Visits by NAU students help children prevent tooth decay

Dental hygiene students

A Northern Arizona University dental hygiene outreach program is credited with helping reduce tooth decay among area children.

Several times each year, NAU dental hygiene students visit child care centers to provide oral health screenings, education and fluoride varnishes. The outreach is part of the Coconino County Smart Smiles Program.

A new report showed Arizona reduced the percentage of kindergarteners with untreated decay by eight percent compared with findings in a 2003 report.

The study, “Taking a Bite Out of School Absences: Children’s Oral Health Report 2016,” was conducted by the Arizona Department of Health Services and First Things First, a statewide group promoting early childhood health and education.

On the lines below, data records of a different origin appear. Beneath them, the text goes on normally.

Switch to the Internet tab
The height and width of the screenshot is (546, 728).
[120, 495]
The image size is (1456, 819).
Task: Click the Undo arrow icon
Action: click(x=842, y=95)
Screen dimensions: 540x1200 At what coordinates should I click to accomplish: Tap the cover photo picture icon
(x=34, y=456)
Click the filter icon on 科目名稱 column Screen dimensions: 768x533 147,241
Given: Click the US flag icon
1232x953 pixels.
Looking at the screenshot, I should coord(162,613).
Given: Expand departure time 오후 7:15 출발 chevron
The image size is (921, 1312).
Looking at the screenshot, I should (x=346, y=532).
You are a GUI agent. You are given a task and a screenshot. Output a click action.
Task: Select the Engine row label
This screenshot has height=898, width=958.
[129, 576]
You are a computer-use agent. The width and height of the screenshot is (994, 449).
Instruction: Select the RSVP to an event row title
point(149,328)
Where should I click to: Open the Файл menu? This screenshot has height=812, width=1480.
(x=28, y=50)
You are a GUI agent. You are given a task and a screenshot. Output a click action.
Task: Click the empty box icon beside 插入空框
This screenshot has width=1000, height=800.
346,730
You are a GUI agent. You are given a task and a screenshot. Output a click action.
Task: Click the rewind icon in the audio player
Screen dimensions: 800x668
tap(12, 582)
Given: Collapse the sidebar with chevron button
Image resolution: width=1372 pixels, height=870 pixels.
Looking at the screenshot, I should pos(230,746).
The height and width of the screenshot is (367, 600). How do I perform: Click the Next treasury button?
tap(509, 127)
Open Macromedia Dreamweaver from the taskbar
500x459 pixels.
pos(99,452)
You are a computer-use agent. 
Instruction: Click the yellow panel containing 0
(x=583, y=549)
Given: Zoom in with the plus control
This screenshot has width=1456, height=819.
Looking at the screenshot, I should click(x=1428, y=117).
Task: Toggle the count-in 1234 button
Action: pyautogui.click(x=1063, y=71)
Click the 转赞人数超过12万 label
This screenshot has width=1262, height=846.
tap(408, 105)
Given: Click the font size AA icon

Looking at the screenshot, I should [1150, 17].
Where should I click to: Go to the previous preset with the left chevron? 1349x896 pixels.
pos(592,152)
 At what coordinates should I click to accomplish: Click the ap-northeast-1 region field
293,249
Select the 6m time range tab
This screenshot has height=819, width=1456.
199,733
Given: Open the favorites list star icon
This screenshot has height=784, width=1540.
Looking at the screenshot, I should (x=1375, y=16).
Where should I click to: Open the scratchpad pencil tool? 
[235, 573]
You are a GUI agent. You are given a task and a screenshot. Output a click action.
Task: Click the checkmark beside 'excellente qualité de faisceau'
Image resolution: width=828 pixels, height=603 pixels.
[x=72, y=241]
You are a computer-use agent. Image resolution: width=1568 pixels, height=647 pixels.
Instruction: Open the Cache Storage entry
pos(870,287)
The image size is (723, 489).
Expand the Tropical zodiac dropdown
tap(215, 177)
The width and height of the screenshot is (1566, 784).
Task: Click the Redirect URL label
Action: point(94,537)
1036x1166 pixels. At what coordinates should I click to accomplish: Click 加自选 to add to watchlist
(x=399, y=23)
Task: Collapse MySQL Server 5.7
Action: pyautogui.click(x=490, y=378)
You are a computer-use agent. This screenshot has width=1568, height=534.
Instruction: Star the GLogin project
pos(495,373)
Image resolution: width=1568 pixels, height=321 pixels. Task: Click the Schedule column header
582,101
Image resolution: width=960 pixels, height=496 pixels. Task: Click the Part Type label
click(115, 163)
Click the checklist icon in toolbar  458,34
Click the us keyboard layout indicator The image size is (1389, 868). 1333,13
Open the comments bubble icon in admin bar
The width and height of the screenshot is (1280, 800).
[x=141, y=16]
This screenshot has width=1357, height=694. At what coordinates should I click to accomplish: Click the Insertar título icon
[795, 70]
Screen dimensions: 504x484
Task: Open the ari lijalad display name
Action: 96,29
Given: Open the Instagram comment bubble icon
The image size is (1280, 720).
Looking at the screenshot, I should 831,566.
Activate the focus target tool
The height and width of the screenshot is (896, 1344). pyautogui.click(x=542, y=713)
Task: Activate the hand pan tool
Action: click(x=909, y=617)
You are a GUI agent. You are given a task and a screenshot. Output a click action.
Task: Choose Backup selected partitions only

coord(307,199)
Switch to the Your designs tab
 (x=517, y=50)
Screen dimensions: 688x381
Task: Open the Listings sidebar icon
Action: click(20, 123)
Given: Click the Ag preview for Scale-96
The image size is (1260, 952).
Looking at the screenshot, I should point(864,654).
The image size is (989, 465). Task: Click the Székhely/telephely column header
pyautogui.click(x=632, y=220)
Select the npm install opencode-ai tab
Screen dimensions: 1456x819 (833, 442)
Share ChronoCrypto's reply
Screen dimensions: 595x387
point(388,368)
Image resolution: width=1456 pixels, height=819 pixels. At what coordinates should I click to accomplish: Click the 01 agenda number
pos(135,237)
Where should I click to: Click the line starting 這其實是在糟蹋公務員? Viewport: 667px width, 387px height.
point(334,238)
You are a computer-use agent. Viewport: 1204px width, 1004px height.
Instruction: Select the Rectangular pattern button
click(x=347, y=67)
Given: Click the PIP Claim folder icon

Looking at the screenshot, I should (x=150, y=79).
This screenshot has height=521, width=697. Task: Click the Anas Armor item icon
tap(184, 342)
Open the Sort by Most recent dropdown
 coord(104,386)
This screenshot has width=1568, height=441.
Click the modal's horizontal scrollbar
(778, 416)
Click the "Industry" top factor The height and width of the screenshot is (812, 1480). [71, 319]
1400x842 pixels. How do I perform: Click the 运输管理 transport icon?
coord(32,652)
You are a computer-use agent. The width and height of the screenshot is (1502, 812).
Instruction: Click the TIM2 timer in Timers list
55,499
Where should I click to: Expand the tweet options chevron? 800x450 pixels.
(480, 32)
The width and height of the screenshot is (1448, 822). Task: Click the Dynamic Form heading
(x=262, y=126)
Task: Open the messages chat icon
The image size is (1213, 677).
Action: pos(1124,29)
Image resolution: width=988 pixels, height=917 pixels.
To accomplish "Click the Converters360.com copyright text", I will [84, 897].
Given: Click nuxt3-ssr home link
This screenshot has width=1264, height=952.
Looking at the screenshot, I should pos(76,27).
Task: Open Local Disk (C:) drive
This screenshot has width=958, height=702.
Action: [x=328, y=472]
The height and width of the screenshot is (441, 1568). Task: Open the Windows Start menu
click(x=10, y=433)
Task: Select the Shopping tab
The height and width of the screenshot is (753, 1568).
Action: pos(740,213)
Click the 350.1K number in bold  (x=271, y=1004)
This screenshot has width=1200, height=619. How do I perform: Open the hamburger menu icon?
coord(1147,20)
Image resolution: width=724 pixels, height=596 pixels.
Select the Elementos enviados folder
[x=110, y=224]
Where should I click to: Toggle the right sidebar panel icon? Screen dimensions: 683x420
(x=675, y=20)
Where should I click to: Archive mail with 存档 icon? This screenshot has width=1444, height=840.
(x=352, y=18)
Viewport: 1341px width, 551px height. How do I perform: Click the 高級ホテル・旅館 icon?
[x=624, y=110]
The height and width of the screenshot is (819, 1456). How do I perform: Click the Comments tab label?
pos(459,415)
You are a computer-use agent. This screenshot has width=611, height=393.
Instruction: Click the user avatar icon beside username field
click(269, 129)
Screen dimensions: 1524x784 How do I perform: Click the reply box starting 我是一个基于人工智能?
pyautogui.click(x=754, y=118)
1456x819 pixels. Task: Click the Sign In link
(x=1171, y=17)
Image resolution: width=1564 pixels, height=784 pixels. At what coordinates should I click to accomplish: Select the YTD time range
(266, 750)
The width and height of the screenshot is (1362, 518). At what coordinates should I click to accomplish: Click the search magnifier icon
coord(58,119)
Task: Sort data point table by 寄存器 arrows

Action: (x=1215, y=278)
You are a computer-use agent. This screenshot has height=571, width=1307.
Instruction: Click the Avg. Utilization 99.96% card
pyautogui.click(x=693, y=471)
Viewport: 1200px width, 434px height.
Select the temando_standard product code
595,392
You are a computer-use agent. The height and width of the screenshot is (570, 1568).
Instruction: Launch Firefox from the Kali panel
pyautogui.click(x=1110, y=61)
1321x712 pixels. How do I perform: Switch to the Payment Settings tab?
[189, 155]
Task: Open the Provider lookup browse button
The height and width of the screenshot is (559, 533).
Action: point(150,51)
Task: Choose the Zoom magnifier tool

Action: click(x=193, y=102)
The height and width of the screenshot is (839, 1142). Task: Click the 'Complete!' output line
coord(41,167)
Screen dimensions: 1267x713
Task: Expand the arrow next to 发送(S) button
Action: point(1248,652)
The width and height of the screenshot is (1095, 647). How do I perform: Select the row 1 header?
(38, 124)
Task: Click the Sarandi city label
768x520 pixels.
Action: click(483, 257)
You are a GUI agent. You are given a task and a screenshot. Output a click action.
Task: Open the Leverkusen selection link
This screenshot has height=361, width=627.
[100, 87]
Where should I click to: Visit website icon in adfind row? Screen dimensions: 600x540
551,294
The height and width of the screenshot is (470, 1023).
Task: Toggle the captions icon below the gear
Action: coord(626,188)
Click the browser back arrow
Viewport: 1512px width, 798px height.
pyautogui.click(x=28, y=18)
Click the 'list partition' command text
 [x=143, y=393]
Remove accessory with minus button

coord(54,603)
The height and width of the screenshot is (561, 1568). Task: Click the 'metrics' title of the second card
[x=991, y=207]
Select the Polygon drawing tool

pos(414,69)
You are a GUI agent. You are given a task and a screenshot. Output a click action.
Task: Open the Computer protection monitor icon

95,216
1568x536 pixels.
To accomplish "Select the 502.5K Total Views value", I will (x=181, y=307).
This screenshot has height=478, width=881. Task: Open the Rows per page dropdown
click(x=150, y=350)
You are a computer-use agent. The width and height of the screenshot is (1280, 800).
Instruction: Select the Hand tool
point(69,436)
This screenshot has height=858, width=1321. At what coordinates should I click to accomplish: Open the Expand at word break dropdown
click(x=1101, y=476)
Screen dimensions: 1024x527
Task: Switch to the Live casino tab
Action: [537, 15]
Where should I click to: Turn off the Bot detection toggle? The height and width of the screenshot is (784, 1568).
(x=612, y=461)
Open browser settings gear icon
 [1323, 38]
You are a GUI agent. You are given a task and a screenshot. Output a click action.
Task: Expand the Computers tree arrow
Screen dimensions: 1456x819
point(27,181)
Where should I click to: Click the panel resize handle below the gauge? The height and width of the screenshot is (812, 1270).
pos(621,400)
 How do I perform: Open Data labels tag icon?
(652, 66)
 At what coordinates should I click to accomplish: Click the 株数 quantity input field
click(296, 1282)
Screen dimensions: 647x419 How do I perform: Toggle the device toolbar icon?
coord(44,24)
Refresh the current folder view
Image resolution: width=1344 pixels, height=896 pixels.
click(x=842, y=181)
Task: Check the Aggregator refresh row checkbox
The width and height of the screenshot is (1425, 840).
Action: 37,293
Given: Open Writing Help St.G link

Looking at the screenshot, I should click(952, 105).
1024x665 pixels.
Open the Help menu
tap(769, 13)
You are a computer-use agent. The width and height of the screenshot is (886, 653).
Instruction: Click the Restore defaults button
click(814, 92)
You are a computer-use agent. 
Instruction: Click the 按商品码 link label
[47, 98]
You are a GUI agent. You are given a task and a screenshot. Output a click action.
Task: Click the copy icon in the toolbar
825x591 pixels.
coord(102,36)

First Things First invested more than $23 million in its oral health strategy, which includes numerous services for Arizona children. Tooth decay in young children can lead to future oral health problems and damaged permanent teeth.

NAU students participated in the dental health screenings and educated children and their caregivers about good oral health practices.

“We are seeing kids as young as two and three years old with decay on every tooth and into the nerves,” said Ivan Pacheo, dental hygiene faculty member. “It is essential that young children develop good oral health habits to prevent potential painful cavities and costly care.”

“Many prevention efforts focus on children once they are in school,” said First Things First CEO Sam Leyvas. “We have taken a leadership role in providing preventive and community–based oral health support focused solely on children birth to five.”

Estimates from the state health department show nearly one-third of kindergarteners in Coconino County have untreated decay and are in need of dental care. However, more children in the region participate in annual dental visits compared to the state’s overall population.

The Smart Smiles program visits child care centers and events countywide, including the Havasupai, Kaibab Band of Paiute Indians and the Hopi Reservations.